AI Engine Memory - 2021.2 English

AI Engine Kernel Coding Best Practices Guide (UG1079)

Document ID

UG1079

Release Date

2021-11-10

Version

2021.2 English

Each AI Engine has 16 KB of program memory, which allows storing 1024 instructions of 128-bit each. The AI Engine instructions are 128-bit (maximum) wide and support multiple instruction formats, as well as variable length instructions to reduce the program memory size. Many instructions outside of the optimized inner loop can use the shorter formats.

Each AI Engine tile has eight data memory banks, where each memory bank (single bank) is a 256 word x 128-bit single-port memory (for a total of 32 KB). Each AI Engine can access the memory from its north, south, and east or west neighboring tiles, for a total of 128 KB data memory, including its own data memory. The stack is a subset of the data memory. The default value for stack size and heap size is 1 KB. Heap size can be automatically computed and adjusted by the compiler when optimization level is larger than zero (xlopt>=1 for aiecompiler). Stack size and heap size can be changed using compiler options or constraints in the source code. Refer to the Versal ACAP AI Engine Programming Environment User Guide (UG1076) for more information about stack and heap size usage.

In a logical representation, the 128 KB memory can be viewed as one contiguous 128 KB block or four 32 KB blocks, and each block can be divided into four odd and four even banks. One even bank and one odd bank are interleaved to comprise a double bank. AI Engines on the edges of the AI Engine array have fewer neighbors and correspondingly less memory available.

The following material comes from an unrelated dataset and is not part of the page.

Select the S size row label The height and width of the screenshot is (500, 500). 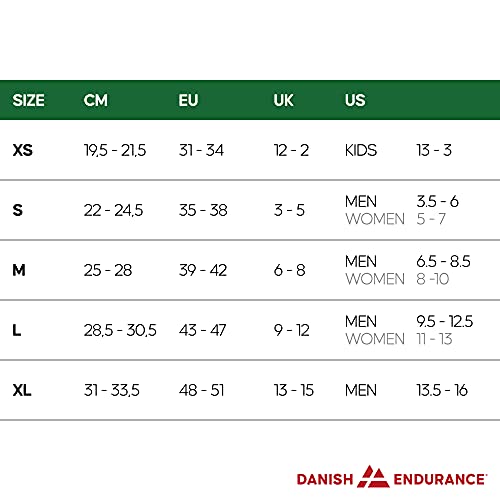[18, 210]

Each memory port operates in 256-bit/128-bit vector register mode or 32-bit/16-bit/8-bit scalar register mode. The 256-bit port is created by an even and odd pairing of the memory banks. The 8-bit and 16-bit stores are implemented as read-modify-write instructions. Concurrent operation of all three ports is supported if each port is accessing a different bank.

Data stored in memory is in little endian format.

Recommended: It is recommended to access data memory on a 128-bit boundary with vector operations.

Each AI Engine has a DMA controller that is divided into two separate modules, S2MM to store stream data to memory (32-bit data) and MM2S to write the contents of the memory to a stream (32-bit data). Both S2MM and MM2S have two independent data channels.